- Directed by: Georges Méliès
- Starring: Georges Méliès
- Production company: Star Film Company
- Release date: 1903;
- Country: France
- Language: Silent

= The Infernal Cake Walk =

A surviving print of the film

Le Cake-Walk infernal, sold in the United States as The Cake Walk Infernal and in Britain as The Infernal Cake Walk, is a 1903 French silent trick film by Georges Méliès. It was sold by Méliès's Star Film Company and is numbered 453–457 in its catalogues.

The film features the cakewalk, which was booming in popularity in 1903. Méliès appears in the film as Pluto/Satan and as the grotesque dancing demon. This rhythm-dependent film was probably filmed to piano accompaniment in the studio. Special effects in the film were worked with trapdoors, stage machinery, pyrotechnics, substitution splices, and multiple exposures.

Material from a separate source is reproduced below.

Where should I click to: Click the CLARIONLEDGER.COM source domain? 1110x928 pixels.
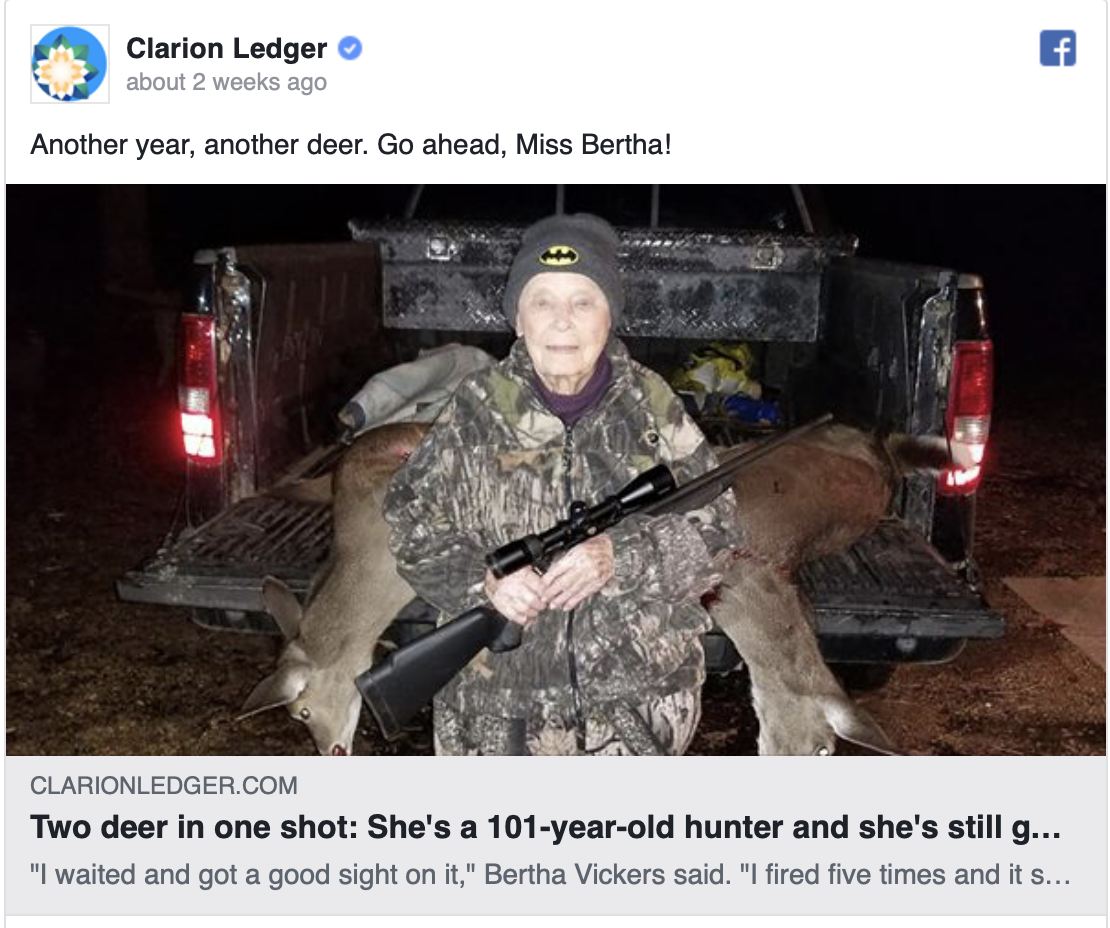(164, 786)
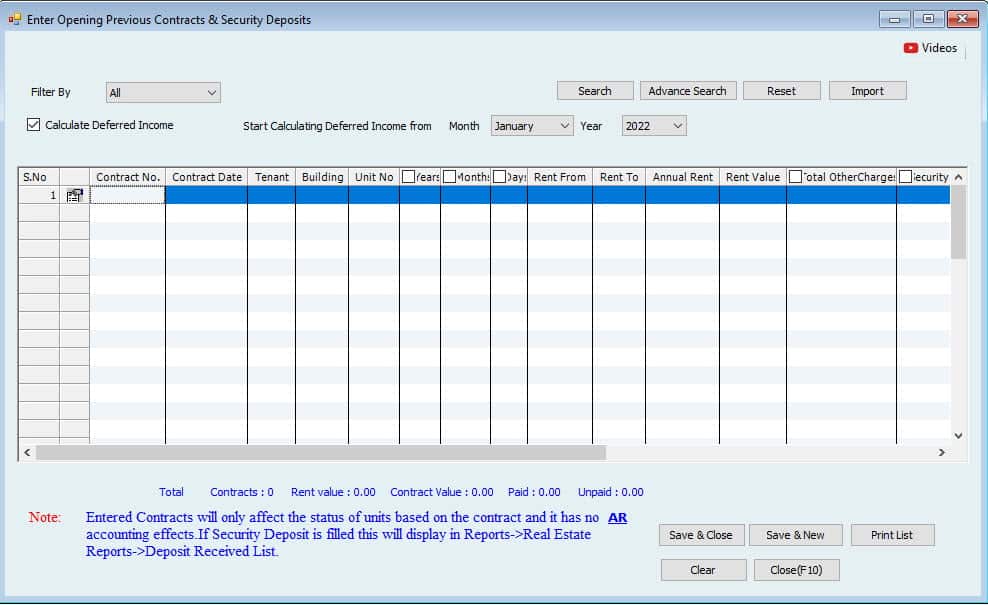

The Infernal Cake Walk features several examples of elements reused from, or later reused in, other films also made by Méliès. The demon masks in the film were originally made for Méliès's A Trip to the Moon (1902), where they are worn by the Selenites (Moon dwellers); similarly, the effect of dancing limbs had previously been used in Dislocation Extraordinary (1901). Conversely, Méliès reused The Infernal Cakewalks grotto set in his later film The Damnation of Faust (1903), and recycled the will-o'-the-wisp effect in The Infernal Cauldron (1903).